I need to rebase the entire master branch of a repo to a feature branch. The repo was made, then someone used master as the first feature branch. So, what I have now is:

A -- B -- C -- D (branch: master)

and what I would like to do is

  A--B--C--D (branch: new-feature)
 /
Z (branch: master)

where Z represents a commit containing just a .gitignore file (or some other "repo-initializing commit" ... I'd even take a blank commit containing no files, but I don't think git likes/allows that).

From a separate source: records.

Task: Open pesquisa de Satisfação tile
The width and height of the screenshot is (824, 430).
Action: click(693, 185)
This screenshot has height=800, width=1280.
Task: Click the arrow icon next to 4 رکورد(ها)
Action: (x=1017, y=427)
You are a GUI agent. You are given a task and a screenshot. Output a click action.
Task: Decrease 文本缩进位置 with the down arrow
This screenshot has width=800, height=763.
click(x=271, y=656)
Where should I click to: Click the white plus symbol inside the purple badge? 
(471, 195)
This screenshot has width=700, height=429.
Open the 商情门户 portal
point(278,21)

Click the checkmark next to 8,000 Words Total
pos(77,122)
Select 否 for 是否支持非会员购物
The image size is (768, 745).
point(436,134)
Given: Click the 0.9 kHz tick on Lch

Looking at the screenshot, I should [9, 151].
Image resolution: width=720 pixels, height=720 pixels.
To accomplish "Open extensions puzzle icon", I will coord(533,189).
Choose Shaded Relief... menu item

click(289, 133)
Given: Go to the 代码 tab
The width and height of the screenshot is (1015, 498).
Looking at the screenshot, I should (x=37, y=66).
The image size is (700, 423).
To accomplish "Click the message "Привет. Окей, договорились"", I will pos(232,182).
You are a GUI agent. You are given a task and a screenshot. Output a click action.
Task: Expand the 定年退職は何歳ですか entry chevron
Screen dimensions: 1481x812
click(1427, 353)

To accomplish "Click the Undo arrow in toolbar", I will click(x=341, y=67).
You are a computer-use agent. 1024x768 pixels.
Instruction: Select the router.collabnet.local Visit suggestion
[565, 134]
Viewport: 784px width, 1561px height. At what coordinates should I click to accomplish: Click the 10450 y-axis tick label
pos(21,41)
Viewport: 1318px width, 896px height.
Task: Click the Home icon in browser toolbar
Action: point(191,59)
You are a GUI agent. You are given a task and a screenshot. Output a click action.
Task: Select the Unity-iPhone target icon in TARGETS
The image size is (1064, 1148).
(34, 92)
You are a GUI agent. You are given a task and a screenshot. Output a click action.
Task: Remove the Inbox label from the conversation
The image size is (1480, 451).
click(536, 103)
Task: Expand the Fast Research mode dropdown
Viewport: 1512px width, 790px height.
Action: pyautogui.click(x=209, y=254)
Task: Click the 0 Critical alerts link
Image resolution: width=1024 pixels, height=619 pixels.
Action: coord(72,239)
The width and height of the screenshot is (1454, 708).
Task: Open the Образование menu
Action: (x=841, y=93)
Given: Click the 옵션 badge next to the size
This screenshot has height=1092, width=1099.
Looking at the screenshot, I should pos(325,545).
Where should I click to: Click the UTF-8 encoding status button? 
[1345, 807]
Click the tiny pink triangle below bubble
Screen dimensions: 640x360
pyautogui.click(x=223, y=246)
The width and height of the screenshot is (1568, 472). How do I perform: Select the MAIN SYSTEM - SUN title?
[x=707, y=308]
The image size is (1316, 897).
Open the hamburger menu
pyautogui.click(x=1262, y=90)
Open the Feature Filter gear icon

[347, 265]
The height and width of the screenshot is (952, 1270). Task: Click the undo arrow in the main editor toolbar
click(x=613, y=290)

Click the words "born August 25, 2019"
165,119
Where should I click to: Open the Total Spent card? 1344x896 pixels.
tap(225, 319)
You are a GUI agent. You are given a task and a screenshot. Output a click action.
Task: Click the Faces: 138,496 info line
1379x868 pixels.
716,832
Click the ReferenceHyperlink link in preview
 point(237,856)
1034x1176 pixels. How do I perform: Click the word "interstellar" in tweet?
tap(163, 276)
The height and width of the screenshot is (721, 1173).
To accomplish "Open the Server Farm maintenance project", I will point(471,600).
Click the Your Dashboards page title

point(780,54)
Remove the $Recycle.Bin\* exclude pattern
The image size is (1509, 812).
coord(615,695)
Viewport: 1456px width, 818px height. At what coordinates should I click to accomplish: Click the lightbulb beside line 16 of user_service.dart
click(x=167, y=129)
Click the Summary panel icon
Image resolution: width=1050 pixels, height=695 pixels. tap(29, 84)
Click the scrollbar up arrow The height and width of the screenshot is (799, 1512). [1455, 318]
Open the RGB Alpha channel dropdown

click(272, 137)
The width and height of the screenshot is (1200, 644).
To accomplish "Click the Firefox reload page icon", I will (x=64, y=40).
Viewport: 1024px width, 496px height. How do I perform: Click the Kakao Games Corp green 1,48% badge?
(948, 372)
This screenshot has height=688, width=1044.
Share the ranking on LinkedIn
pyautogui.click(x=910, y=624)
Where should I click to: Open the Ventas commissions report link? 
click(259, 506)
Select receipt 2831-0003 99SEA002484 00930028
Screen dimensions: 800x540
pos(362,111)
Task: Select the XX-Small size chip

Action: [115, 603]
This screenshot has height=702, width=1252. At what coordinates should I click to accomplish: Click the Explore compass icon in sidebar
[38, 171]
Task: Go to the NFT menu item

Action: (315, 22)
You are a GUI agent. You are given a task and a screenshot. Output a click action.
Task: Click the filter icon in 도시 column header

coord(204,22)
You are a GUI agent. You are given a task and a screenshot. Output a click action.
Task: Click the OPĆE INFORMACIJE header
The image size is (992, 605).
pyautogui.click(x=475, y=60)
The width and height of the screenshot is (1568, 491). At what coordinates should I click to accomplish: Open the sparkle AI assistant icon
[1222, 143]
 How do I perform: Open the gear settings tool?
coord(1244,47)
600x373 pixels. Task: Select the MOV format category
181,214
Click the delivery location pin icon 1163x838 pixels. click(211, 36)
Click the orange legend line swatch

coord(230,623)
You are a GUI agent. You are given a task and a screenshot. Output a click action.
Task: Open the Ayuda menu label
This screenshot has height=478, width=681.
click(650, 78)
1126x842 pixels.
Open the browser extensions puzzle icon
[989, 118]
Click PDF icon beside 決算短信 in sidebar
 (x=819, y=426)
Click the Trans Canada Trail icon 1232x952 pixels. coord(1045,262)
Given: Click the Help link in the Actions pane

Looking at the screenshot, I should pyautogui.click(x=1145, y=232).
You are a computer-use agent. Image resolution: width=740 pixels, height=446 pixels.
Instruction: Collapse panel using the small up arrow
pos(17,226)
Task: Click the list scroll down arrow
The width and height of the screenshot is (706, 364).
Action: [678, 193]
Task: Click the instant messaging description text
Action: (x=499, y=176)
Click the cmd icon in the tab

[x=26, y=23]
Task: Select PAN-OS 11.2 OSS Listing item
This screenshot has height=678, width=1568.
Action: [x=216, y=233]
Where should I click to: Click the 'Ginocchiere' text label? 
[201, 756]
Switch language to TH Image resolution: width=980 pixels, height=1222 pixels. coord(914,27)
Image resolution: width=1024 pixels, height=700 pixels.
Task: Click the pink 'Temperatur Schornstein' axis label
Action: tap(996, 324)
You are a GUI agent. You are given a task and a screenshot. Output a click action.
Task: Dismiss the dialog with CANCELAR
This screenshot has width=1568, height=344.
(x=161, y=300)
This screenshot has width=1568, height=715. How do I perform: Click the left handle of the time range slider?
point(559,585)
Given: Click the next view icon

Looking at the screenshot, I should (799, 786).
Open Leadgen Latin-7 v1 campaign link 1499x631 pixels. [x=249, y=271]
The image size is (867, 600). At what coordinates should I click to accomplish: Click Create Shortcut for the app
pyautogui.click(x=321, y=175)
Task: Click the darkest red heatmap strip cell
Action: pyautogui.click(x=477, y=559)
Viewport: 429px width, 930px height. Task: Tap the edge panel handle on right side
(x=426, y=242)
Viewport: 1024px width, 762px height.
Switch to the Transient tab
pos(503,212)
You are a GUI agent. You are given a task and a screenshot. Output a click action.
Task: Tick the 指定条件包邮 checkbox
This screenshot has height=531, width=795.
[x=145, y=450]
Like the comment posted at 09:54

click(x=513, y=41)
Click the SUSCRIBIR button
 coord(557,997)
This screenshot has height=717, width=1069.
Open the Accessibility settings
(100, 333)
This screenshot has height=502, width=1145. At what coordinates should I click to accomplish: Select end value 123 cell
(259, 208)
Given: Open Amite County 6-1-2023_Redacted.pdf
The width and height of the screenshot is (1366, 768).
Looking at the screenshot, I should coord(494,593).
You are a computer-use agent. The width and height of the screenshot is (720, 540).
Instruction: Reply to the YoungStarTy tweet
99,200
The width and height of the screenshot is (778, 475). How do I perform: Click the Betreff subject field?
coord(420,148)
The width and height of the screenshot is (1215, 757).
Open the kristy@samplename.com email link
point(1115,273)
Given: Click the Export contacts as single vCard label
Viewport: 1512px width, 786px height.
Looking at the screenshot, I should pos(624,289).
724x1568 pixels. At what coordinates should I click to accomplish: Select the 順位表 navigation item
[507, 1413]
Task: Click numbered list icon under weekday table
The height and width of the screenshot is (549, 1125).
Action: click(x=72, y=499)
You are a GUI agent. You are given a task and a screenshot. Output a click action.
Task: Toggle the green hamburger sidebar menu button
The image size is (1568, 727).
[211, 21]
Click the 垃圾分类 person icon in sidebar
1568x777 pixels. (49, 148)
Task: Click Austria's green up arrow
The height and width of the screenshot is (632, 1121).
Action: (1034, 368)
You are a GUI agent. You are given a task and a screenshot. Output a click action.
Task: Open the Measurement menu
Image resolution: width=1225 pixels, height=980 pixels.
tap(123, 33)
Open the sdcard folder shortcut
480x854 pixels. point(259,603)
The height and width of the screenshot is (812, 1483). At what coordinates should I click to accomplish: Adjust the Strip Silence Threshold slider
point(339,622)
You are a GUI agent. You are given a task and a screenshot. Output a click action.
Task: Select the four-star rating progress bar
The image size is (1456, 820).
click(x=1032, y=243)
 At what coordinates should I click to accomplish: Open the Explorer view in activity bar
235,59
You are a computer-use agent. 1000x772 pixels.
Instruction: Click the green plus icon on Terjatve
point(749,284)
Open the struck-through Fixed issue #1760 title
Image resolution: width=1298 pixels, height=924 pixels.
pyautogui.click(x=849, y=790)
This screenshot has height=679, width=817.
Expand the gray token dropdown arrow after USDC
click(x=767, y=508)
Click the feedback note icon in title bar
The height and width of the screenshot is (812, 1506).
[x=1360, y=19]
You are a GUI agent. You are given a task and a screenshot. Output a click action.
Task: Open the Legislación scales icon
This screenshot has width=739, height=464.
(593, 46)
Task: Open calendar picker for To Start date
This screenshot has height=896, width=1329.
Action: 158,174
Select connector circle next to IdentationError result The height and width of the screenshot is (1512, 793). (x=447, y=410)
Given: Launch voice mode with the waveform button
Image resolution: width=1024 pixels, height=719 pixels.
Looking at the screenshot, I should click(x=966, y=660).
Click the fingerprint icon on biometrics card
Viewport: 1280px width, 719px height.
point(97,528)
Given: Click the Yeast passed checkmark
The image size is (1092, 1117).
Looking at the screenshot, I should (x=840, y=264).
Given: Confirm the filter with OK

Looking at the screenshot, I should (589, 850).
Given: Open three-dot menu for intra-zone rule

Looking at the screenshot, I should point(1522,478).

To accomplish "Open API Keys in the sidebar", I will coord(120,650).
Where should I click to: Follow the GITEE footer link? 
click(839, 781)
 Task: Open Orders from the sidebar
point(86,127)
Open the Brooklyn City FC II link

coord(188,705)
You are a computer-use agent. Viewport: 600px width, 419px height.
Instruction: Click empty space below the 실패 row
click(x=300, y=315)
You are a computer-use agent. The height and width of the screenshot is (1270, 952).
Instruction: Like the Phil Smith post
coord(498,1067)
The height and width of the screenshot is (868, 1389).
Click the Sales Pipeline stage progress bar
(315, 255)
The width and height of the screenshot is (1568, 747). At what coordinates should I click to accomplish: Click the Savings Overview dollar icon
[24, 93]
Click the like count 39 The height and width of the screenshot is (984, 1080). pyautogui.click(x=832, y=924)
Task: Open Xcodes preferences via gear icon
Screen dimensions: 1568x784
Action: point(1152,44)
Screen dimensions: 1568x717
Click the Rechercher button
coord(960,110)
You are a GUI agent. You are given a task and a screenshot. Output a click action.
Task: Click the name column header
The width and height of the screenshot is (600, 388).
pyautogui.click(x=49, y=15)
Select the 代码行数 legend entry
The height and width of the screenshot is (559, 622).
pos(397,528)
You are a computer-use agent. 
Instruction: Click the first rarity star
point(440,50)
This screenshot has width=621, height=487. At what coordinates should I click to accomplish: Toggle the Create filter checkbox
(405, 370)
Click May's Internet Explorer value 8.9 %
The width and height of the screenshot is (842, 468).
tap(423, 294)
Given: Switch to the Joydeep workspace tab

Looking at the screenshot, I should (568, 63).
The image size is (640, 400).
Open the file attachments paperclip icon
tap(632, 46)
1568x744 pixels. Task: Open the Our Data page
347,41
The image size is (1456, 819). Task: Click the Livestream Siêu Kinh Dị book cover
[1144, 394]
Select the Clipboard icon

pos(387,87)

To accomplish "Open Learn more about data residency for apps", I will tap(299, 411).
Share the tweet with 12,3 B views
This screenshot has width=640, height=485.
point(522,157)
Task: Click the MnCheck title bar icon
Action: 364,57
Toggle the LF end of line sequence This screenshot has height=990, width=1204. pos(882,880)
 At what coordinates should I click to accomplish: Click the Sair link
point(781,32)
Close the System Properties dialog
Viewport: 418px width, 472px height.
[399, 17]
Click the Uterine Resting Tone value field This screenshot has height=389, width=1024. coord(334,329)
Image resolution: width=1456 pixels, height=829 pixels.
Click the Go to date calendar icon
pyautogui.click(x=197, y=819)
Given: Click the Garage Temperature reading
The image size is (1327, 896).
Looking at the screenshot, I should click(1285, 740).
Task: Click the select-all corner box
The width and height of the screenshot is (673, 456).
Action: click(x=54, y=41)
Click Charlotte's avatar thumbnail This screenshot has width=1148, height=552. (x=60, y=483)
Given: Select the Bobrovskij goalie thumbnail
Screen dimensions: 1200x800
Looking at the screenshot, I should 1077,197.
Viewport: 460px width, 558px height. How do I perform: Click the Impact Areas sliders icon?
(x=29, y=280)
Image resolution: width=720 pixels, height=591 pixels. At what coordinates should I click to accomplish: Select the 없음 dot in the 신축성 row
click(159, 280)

I understand how to rebase commits within a branch, so I understand how to do this:

     C--D (branch: new-feature)
    /
A--B (branch: master)

but I have not been able to figure out how to rebase all of master onto a feature branch. I believe the crux of the issue I keep facing is that I don't have any commit to point master at, since there is no Z commit (commit A has partial feature implementation, so I can't use A in place of Z).

Thank you in advance!

Upvotes: 1

Views: 1161

Answers (1)

jthill
jthill

Reputation: 60275

Why bother rebasing? Just merge the new master base at the new feature tip. With master checked out (to provide a decent starting point)

git checkout -B feature
git branch -f master   $(git commit-tree -m 'Initial commit.' `:|git mktree`)
git merge -s ours --allow-unrelated-histories   master

producing

A ... D---E     feature
         /
        Z       master

and now history reflects exactly what happened, everything works.

If you really want to do the rebase, as the doc points out there's a --root option:

git checkout -B feature
git branch -f master   $(git commit-tree -m 'Initial commit.' `:|git mktree`)
git rebase --root --onto master

which will cause heartache if any branches off of the old master (the new feature) exist anywhere.